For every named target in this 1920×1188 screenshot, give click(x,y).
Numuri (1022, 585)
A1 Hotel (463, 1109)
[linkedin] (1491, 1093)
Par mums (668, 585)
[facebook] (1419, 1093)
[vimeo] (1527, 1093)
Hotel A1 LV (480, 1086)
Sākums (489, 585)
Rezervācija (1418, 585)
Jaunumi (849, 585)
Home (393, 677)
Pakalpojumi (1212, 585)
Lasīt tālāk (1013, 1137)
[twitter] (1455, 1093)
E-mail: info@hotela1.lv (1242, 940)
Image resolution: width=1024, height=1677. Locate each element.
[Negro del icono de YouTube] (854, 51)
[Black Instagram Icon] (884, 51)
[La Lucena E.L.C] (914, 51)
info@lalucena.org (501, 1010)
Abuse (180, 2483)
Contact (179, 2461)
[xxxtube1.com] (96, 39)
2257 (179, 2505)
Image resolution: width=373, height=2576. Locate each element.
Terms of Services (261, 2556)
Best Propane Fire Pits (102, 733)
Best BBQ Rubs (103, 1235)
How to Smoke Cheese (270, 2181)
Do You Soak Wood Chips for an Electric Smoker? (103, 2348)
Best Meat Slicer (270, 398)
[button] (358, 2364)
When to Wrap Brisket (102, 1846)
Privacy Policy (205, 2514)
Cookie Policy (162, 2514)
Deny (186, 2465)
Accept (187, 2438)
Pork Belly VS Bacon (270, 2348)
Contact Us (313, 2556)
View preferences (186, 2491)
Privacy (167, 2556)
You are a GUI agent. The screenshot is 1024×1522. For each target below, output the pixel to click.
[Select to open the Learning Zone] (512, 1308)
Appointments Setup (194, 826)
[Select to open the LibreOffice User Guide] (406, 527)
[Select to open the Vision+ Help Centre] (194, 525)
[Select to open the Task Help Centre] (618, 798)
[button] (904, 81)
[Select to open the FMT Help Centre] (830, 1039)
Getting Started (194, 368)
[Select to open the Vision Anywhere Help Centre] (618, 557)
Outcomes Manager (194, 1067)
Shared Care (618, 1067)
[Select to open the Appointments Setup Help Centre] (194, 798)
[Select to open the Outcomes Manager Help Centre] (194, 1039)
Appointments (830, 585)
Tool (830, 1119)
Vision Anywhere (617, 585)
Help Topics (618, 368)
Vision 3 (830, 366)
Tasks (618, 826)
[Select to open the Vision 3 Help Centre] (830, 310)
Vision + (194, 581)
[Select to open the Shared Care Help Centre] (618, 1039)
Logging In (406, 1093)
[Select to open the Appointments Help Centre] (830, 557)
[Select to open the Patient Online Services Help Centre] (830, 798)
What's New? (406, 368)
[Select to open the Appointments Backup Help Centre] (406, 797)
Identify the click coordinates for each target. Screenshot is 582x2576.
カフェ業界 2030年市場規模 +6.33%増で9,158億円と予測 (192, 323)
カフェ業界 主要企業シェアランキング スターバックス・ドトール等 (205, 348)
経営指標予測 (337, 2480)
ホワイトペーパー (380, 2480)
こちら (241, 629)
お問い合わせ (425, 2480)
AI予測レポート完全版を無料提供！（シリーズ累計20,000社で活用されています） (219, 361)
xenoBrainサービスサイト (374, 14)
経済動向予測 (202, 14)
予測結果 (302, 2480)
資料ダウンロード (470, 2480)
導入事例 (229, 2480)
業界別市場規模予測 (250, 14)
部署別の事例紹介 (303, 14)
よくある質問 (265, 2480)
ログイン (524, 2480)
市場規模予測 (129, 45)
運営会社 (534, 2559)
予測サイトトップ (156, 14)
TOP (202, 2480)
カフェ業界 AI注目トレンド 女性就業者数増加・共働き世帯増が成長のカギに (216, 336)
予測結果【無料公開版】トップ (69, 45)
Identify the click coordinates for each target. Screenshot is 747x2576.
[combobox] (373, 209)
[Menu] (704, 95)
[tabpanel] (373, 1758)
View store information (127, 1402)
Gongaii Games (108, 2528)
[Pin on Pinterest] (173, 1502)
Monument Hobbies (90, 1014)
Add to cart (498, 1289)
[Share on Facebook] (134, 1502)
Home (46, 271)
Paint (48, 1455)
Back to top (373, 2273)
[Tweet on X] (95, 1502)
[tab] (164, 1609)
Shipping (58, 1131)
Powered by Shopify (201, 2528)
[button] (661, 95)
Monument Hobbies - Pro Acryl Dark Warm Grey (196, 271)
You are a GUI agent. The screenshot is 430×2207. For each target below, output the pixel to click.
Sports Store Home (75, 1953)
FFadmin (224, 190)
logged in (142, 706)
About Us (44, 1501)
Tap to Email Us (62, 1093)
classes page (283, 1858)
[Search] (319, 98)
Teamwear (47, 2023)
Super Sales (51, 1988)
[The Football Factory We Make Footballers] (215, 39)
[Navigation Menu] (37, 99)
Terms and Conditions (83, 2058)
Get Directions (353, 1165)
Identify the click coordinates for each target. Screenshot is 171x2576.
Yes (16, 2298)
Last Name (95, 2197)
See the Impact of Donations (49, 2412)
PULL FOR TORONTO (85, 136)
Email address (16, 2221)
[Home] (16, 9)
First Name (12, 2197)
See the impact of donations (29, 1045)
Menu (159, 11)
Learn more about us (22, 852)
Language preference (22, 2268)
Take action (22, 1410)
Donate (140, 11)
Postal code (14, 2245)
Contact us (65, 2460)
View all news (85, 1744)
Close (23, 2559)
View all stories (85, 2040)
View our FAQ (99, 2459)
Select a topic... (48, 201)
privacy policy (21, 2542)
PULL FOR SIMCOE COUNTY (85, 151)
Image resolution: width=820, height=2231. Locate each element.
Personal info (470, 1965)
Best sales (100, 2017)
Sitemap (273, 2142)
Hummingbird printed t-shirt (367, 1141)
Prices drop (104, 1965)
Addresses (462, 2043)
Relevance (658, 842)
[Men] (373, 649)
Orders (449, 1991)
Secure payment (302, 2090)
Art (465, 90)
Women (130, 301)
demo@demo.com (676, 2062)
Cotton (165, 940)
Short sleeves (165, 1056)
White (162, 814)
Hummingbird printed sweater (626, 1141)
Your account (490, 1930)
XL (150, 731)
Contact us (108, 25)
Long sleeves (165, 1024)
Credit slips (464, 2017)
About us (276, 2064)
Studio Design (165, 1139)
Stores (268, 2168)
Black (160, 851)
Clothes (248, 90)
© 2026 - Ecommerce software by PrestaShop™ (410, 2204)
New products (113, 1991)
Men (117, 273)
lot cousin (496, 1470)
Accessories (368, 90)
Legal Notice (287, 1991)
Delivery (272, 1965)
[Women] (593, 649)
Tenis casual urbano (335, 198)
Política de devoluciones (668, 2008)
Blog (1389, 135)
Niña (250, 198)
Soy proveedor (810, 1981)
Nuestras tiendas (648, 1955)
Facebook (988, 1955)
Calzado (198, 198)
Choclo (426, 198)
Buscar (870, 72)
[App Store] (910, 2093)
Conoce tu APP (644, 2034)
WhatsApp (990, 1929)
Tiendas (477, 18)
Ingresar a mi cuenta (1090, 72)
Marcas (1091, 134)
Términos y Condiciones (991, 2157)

▶ **WHAT TO DO**:
Produce an exact transcription of the lines from the one containing "Facebook (988, 1955)" through the end of the records, both included, and no other lines.

▶ **EXERCISE OUTPUT**:
Facebook (988, 1955)
Calzado (198, 198)
Choclo (426, 198)
Buscar (870, 72)
[App Store] (910, 2093)
Conoce tu APP (644, 2034)
WhatsApp (990, 1929)
Tiendas (477, 18)
Ingresar a mi cuenta (1090, 72)
Marcas (1091, 134)
Términos y Condiciones (991, 2157)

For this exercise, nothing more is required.